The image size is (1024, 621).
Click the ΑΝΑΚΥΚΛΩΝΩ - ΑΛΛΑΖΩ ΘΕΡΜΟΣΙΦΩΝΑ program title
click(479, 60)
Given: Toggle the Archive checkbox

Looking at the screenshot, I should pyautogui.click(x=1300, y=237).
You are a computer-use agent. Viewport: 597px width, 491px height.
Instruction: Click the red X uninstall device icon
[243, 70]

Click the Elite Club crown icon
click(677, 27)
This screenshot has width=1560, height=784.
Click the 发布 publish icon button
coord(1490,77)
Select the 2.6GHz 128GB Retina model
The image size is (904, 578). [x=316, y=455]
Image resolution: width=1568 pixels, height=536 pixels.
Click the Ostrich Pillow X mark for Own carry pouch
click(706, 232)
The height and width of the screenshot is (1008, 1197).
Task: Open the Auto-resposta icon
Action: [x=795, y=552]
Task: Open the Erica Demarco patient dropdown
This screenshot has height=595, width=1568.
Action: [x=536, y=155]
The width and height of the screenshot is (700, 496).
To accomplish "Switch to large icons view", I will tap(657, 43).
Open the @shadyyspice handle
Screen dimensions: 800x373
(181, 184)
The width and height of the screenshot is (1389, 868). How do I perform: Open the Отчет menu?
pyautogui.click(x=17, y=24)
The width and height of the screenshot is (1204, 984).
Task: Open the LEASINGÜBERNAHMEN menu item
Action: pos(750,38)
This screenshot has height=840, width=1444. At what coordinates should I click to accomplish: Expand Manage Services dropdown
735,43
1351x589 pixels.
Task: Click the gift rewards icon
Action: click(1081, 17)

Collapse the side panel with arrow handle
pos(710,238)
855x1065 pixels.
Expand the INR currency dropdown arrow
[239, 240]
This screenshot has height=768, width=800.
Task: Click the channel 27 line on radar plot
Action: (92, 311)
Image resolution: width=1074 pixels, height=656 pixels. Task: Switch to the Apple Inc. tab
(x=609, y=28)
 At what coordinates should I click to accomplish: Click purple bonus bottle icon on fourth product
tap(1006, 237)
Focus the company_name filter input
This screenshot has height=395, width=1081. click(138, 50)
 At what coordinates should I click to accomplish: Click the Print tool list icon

-*-

*Task prompt*
Put every line from the start of the records through the line containing "Action: [x=536, y=155]" into a JSON list of strings, with one string per line and blank lines omitted.

*Final result*
[
  "The image size is (1024, 621).",
  "Click the ΑΝΑΚΥΚΛΩΝΩ - ΑΛΛΑΖΩ ΘΕΡΜΟΣΙΦΩΝΑ program title",
  "click(479, 60)",
  "Given: Toggle the Archive checkbox",
  "Looking at the screenshot, I should pyautogui.click(x=1300, y=237).",
  "You are a computer-use agent. Viewport: 597px width, 491px height.",
  "Instruction: Click the red X uninstall device icon",
  "[243, 70]",
  "Click the Elite Club crown icon",
  "click(677, 27)",
  "This screenshot has width=1560, height=784.",
  "Click the 发布 publish icon button",
  "coord(1490,77)",
  "Select the 2.6GHz 128GB Retina model",
  "The image size is (904, 578). [x=316, y=455]",
  "Image resolution: width=1568 pixels, height=536 pixels.",
  "Click the Ostrich Pillow X mark for Own carry pouch",
  "click(706, 232)",
  "The height and width of the screenshot is (1008, 1197).",
  "Task: Open the Auto-resposta icon",
  "Action: [x=795, y=552]",
  "Task: Open the Erica Demarco patient dropdown",
  "This screenshot has height=595, width=1568.",
  "Action: [x=536, y=155]"
]